How does a Co Westmeath cattle farmer end up training some of the fastest racehorses in Europe for an Iranian-born football agent and a former jockey from Brazil?

The story of Adrian Murray’s journey from livestock marts to Royal Ascot is barely believable. Murray always had a passion for horses. He traded some show jumpers in his spare time, went racing in Kilbeggan and helped out with the local point-to-point.

In 2007, a neighbour asked him to train a point-to-pointer and the following year, the horse won a little race at Kilbeggan.

Over the next 10 years, Murray continued to send out the odd winner, always over jumps. However, in 2016 he came into contact with a young man named Robson Aguiar, a Brazilian jockey who had arrived in Ireland in 2006 hoping to make a career for himself.

Aguiar found plenty of work in Irish racing stables, but winners were hard to come by. He had gained five years’ experience working for Aidan O’Brien and he also spent time working with Roger O’Callaghan at Tally-Ho Stud in Mullingar, a farm which specialises in preparing two-year-old thoroughbreds for the breeze-up sales every spring.

Encouraged by O’Callaghan, Aguiar started trading horses himself in 2012, operating out of a rented yard near Mullingar. In 2016 a Tally-Ho filly (who failed to sell for even €3,000) found her way into the nearby yard of Adrian Murray and Aguiar, who had never ridden a winner in Ireland, was her jockey.

The filly’s name was Shes Ranger and she won a little race in Dundalk that year. The following season, she finished third in a Group 3 race at Leopardstown before being sold on for approximately €70,000.

Bloodstock

By this time Aguiar was happy to give up race-riding to focus on bloodstock trading. His company Aguiar Bloodstock quickly developed a reputation for selling breeze-up winners, and he came to the attention of Kia Joorabchian – a very wealthy football agent who wanted success on the racecourse.

Aguiar helped Joorabchian find future winners, notably Go Bears Go, winner of the Group 2 Railway Stakes at the Curragh in 2021 and narrowly beaten in the Breeders’ Cup in the USA that year.

Hugely impressed, Joorabchian increased the budget and Aguiar found himself buying horses for six-figure sums. Most were sent to high-profile trainers in England, but a few stayed in Westmeath where they are officially trained by Adrian Murray – no doubt with Aguiar playing a hands-on role.

A week after Cheltenham this year, the flat season opened at the Curragh and the very first race was won by a horse trained by Murray for Joorabchian. The colt’s name was Bucanero Fuerte, and on 12 August he won the Group 1 Phoenix Stakes at the Curragh.

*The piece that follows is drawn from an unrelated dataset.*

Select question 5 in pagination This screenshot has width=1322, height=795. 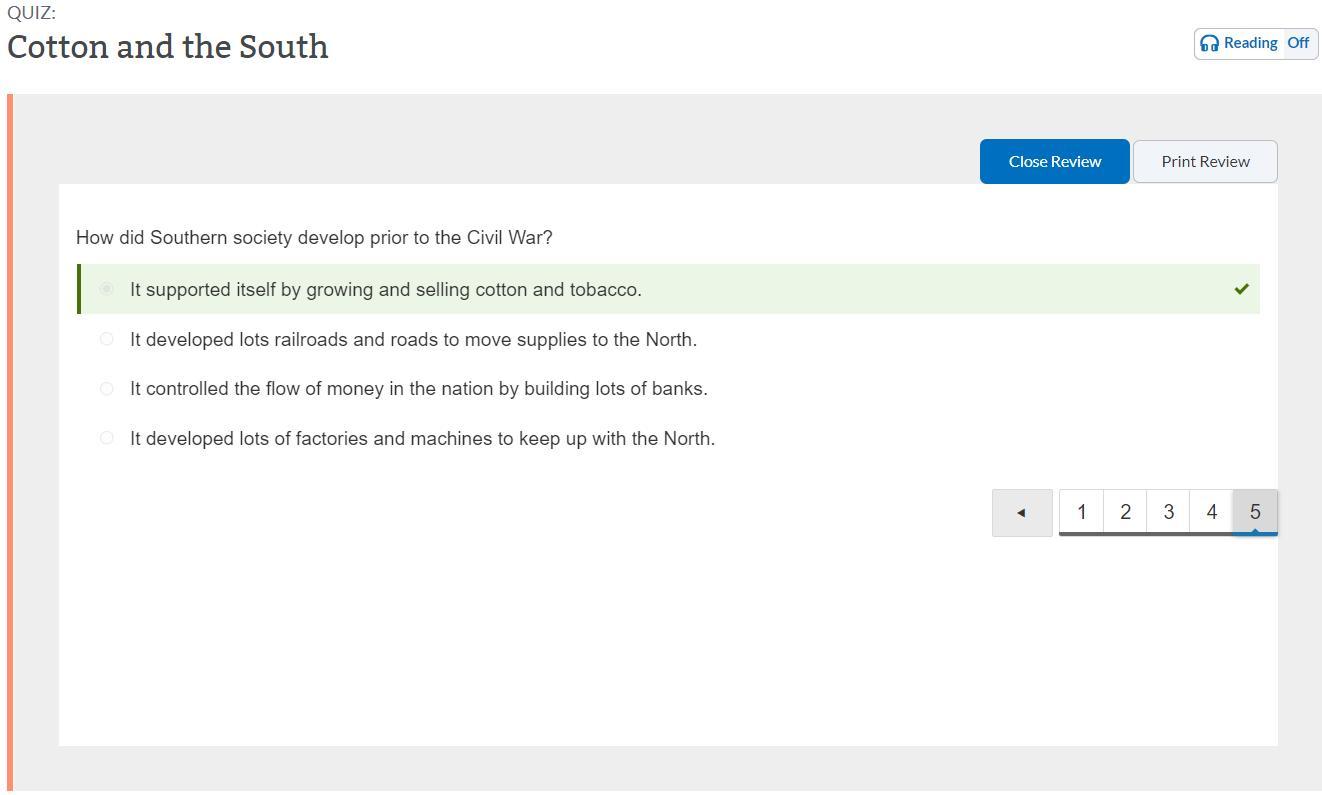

This is a race Aidan O’Brien has won 17 times since 1998, and it’s safe to say not many cattle farmers have ever had a runner in the race, let alone the winner.

The fairytale is not over yet. The same partnership have another ‘rocket’ named Valiant Force, already a Royal Ascot winner this year. It’s likely Valiant Force – and possibly Bucanero Forte – will be aimed at the Breeders’ Cup at Santa Anita on 3 November, where they would be leading contenders.

What a tale that would be. There won’t be a cow milked in Mullingar that weekend!